**DESCRIPTION OF THE TASK:**
In the data below, find the line that contains "is (1568, 698)." and the line that contains "The width and height of the screenshot is (1400, 862).". Copy both, plus every line between them, exactly.

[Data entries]

+++

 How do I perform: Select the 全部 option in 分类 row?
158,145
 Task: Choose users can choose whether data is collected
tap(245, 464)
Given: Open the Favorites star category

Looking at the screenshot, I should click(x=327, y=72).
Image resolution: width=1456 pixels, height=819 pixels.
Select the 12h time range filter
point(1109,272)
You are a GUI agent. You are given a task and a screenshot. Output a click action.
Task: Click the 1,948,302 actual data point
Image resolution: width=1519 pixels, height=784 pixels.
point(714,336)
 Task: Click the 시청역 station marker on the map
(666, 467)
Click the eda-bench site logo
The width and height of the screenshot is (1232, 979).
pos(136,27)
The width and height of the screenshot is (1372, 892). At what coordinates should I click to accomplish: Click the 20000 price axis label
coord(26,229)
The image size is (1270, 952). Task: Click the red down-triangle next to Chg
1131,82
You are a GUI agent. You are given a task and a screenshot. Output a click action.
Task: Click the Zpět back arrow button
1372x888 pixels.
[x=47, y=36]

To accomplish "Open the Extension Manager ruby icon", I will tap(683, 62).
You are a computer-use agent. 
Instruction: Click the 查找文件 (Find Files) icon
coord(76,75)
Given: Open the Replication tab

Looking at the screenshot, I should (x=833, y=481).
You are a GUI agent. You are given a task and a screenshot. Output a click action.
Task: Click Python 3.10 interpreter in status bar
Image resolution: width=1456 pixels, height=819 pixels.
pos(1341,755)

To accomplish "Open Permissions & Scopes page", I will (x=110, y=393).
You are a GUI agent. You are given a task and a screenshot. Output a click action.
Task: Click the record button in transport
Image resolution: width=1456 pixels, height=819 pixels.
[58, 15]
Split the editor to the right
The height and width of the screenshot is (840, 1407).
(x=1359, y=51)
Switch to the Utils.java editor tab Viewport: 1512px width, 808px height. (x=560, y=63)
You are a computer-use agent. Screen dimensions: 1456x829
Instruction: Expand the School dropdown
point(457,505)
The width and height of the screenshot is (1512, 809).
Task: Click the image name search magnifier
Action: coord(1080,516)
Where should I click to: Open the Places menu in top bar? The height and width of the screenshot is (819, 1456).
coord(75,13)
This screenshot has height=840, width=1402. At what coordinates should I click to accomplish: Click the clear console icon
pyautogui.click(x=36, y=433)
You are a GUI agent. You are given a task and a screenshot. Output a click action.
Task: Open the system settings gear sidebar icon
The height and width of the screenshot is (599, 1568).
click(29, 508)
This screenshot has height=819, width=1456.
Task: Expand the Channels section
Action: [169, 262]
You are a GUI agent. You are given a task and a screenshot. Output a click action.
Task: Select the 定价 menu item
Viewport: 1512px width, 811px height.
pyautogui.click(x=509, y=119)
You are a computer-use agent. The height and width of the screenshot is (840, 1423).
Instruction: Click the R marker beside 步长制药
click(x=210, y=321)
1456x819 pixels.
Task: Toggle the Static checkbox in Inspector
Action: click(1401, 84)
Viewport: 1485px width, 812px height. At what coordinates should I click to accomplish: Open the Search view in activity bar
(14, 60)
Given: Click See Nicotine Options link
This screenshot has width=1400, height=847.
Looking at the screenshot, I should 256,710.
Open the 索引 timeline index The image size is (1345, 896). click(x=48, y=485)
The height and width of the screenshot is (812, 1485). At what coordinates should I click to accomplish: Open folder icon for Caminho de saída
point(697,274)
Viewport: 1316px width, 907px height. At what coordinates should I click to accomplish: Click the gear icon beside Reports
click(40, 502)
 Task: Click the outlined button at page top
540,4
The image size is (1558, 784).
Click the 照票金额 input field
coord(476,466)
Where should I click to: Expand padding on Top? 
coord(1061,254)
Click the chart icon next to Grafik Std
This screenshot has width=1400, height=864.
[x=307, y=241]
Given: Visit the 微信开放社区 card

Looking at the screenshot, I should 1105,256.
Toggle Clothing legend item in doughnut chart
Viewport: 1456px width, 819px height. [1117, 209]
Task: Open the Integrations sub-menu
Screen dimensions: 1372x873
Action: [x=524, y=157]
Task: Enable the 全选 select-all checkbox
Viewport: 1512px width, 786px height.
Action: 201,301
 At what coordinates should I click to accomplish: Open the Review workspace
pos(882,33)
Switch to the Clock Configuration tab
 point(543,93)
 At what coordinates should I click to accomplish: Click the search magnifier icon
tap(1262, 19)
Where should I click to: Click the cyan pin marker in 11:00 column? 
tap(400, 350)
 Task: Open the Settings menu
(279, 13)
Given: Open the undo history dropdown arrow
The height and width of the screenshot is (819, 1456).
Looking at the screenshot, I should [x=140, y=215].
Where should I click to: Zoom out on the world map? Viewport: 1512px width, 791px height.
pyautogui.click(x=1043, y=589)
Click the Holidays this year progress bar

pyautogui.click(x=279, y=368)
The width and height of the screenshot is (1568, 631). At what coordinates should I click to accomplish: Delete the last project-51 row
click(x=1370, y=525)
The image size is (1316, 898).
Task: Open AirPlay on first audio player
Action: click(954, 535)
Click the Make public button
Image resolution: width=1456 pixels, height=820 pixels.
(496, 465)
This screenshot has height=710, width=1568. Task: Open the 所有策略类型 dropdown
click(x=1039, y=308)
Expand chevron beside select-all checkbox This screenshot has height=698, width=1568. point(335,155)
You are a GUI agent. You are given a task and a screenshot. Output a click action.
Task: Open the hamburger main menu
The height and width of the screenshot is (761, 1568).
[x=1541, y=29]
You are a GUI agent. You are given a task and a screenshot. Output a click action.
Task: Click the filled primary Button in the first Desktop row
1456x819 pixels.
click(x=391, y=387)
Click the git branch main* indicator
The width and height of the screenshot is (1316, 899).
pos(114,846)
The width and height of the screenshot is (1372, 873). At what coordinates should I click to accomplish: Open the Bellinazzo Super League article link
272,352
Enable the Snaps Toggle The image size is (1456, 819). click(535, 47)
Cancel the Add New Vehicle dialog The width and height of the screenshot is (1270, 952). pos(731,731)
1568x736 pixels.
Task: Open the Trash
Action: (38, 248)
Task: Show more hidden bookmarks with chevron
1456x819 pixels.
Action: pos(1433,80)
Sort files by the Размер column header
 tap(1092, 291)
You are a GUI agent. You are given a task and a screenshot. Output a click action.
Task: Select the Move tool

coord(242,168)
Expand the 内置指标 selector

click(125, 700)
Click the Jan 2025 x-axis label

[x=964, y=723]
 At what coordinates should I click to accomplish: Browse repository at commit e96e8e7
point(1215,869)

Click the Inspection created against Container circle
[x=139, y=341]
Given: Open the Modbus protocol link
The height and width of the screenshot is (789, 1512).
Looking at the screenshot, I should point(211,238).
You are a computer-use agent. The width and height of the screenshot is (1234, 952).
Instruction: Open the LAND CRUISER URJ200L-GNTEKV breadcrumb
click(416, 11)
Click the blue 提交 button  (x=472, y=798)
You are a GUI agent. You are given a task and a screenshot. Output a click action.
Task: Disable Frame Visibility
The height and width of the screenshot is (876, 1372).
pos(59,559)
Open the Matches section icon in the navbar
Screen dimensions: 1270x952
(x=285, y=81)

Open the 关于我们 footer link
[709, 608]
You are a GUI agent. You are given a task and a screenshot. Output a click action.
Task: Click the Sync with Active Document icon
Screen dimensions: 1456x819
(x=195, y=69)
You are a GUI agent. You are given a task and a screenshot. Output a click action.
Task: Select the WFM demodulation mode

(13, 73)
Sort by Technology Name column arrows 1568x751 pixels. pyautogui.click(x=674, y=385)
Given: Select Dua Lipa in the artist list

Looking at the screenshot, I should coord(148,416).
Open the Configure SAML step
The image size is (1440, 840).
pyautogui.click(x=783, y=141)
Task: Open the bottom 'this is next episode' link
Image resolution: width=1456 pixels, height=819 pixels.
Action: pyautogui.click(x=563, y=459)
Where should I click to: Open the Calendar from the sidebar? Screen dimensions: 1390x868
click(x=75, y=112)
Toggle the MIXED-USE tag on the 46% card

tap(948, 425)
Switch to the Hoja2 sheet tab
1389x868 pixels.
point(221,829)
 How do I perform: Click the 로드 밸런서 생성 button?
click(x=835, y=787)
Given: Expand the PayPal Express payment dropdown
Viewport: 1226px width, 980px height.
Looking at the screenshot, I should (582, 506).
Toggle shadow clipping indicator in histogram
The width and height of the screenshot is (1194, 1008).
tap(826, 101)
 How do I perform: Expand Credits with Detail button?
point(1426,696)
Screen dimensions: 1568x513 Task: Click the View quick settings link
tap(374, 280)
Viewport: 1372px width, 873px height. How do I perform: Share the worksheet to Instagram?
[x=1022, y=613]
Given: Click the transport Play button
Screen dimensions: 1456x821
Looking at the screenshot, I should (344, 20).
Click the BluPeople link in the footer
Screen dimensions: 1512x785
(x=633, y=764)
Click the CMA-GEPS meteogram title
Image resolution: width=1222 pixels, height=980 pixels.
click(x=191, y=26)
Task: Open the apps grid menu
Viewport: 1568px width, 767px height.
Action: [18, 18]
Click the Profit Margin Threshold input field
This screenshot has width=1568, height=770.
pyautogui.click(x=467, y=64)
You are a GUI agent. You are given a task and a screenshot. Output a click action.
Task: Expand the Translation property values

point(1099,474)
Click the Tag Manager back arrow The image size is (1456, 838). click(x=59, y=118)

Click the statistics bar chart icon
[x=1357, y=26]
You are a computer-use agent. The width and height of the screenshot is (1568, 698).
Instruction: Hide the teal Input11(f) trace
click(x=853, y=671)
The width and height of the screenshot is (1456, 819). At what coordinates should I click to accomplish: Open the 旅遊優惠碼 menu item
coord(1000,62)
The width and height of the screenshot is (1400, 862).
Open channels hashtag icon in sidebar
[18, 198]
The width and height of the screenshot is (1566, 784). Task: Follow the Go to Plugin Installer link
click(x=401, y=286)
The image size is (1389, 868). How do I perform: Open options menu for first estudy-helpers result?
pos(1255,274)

+++

**RESULT:**
You are a computer-use agent. The width and height of the screenshot is (1568, 698).
Instruction: Hide the teal Input11(f) trace
click(x=853, y=671)
The width and height of the screenshot is (1456, 819). At what coordinates should I click to accomplish: Open the 旅遊優惠碼 menu item
coord(1000,62)
The width and height of the screenshot is (1400, 862).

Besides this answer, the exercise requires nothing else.